Iran has slowed the expansion of its uranium enrichment plant but has built up a stockpile of nuclear fuel, an International Atomic Energy Agency (IAEA) report said on Thursday.
The UN watchdog said Iran had increased the number of centrifuges refining uranium, a process that can produce fuel for civilian energy or atom bombs, by only 136 from 3,800 in November.
“We see the pace of installing and bringing centrifuges into operation has slowed quite considerably since August,” a senior UN official said.
But Iran’s reported stockpile of low-enriched uranium had risen to 1,010kg from 630kg in November and 480kg in August. The heightened output rate suggested existing centrifuges were operating at higher capacity and more efficiently than before.
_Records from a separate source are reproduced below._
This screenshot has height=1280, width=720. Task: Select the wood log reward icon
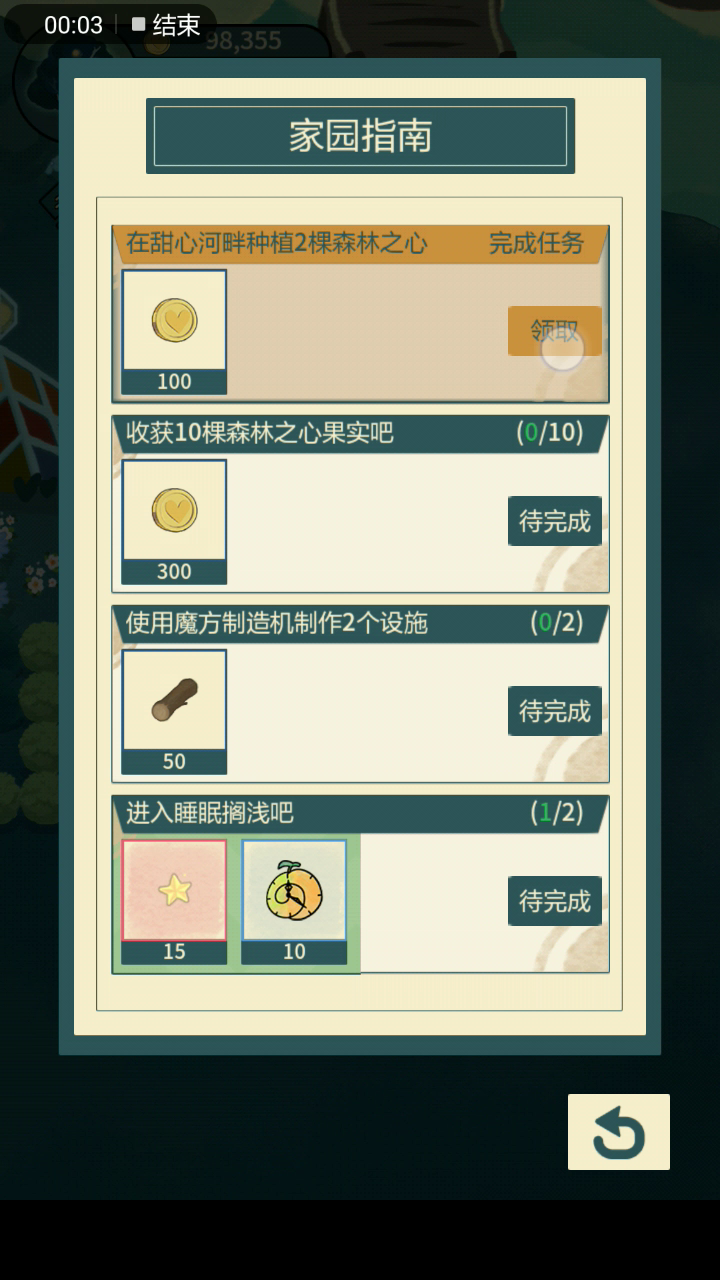(174, 701)
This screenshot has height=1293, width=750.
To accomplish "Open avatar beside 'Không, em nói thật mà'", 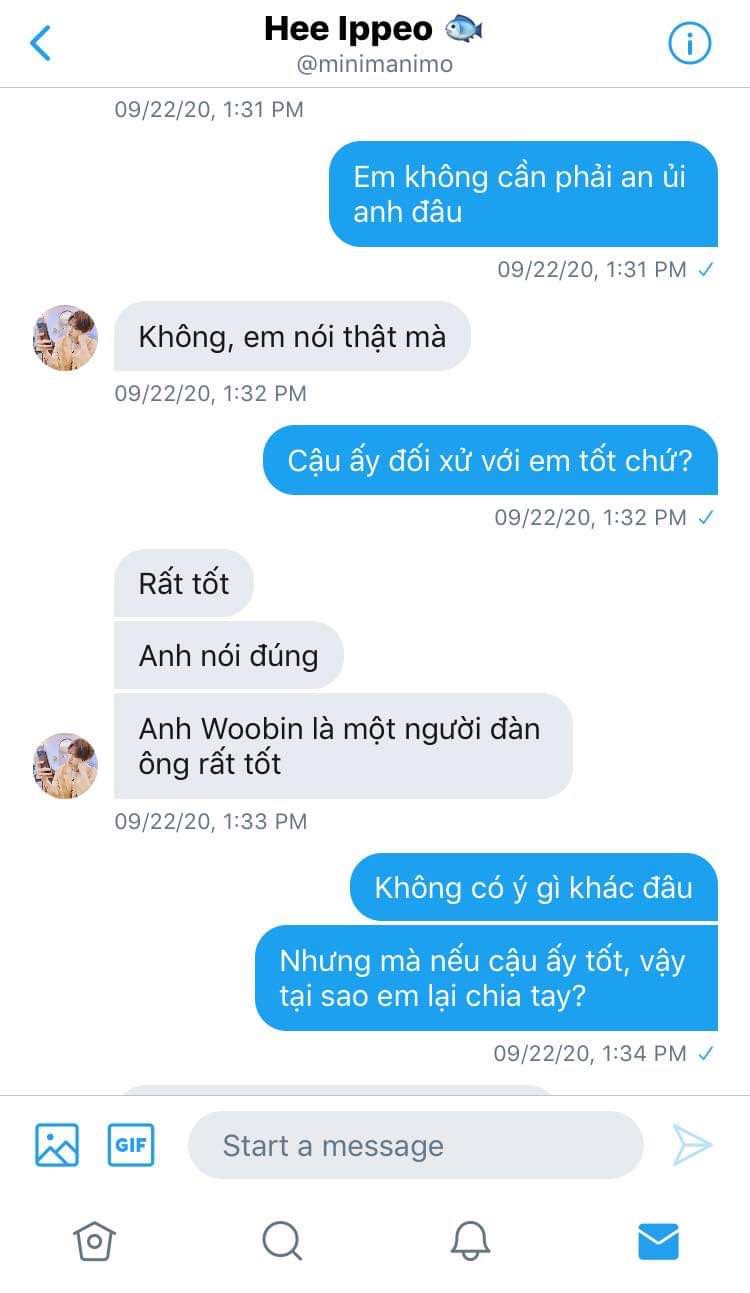I will 65,338.
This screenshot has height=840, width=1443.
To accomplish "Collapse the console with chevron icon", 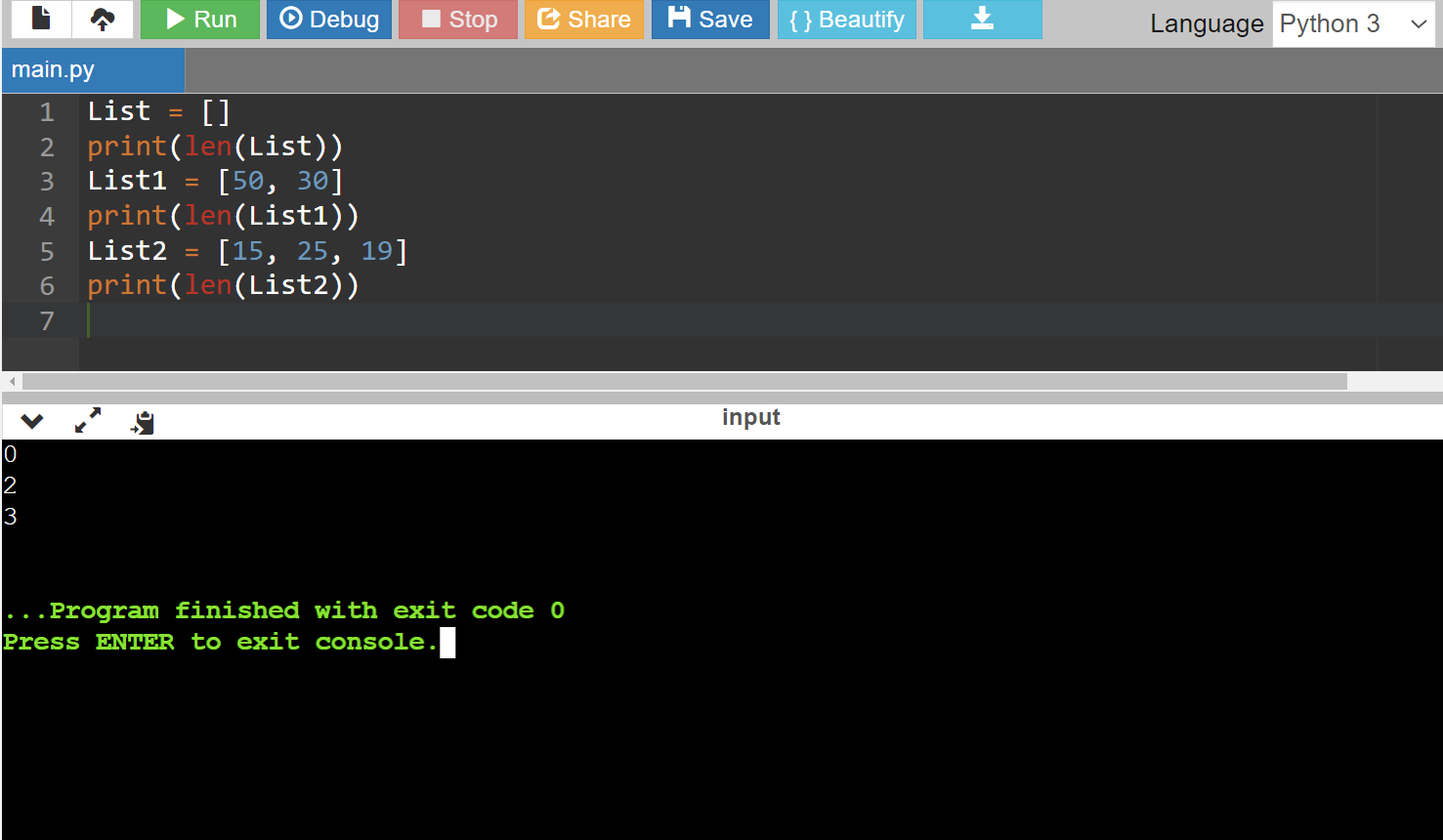I will point(32,421).
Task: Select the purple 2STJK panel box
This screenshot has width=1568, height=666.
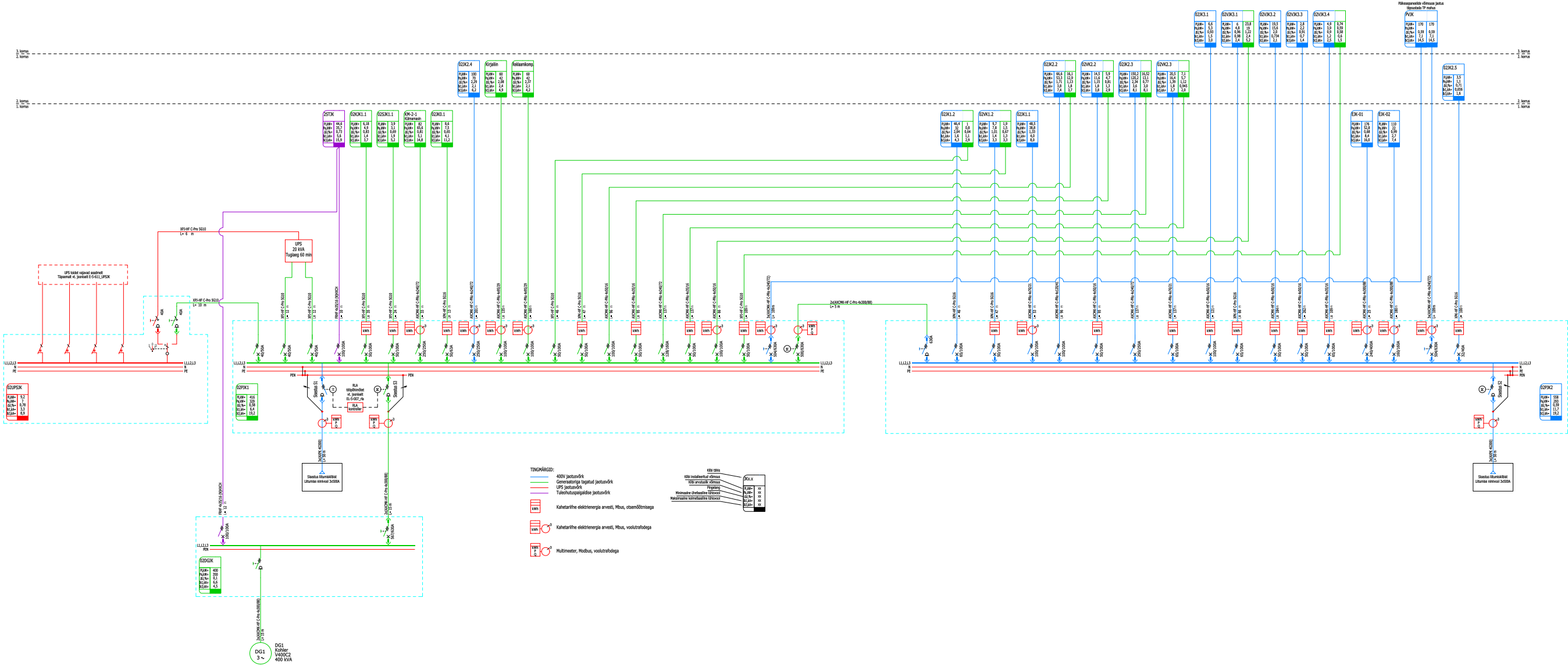Action: click(334, 129)
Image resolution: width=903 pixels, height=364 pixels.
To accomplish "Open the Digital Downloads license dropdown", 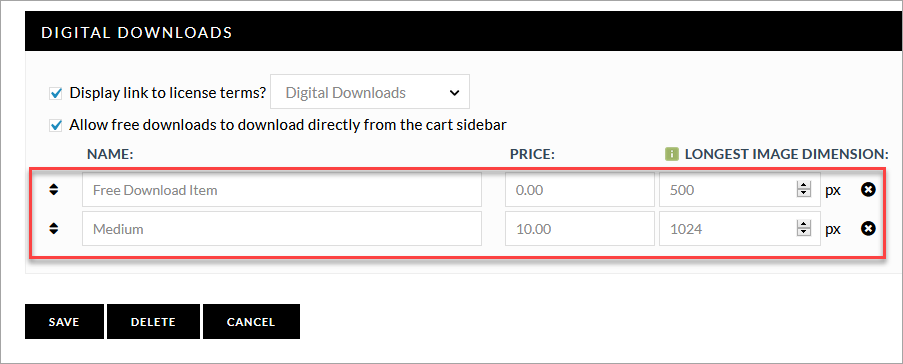I will point(370,92).
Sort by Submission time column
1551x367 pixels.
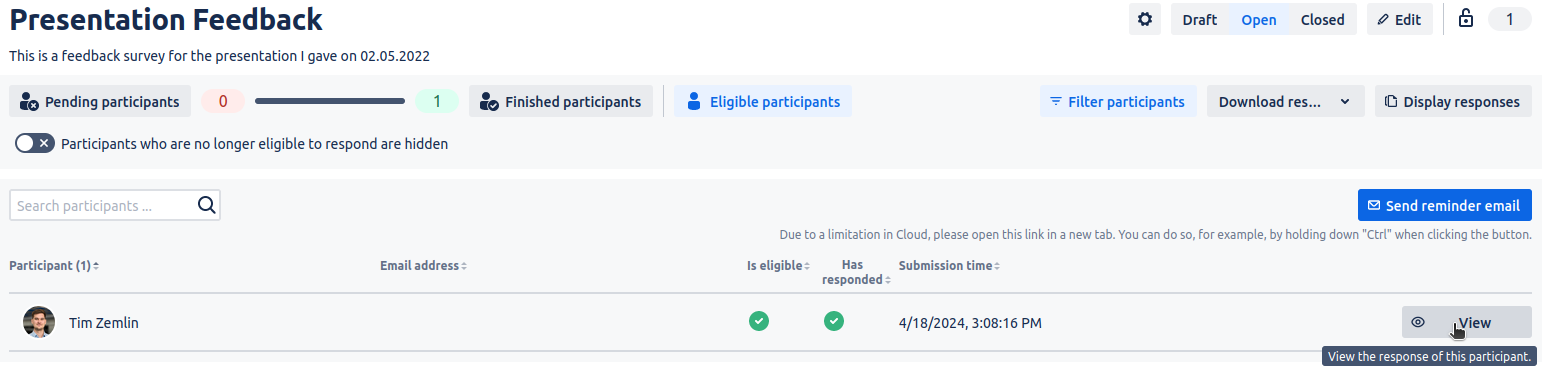949,265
But the country has yet to convince the international community that it has no intention to build nuclear weapons, the US said on Thursday after the report was released.
The US urged Iran to give up its enrichment activities and said Tehran’s refusal to respond constructively to IAEA requests over its program was “deeply troubling.”
“We view this report as another opportunity lost to resolve international concerns,” US State Department spokesman Gordon Duguid said in a statement.
“Absent Iranian compliance with its international nuclear obligations and transparency with the IAEA, the international community cannot have confidence in the exclusively peaceful nature of Iran’s nuclear program,” he said.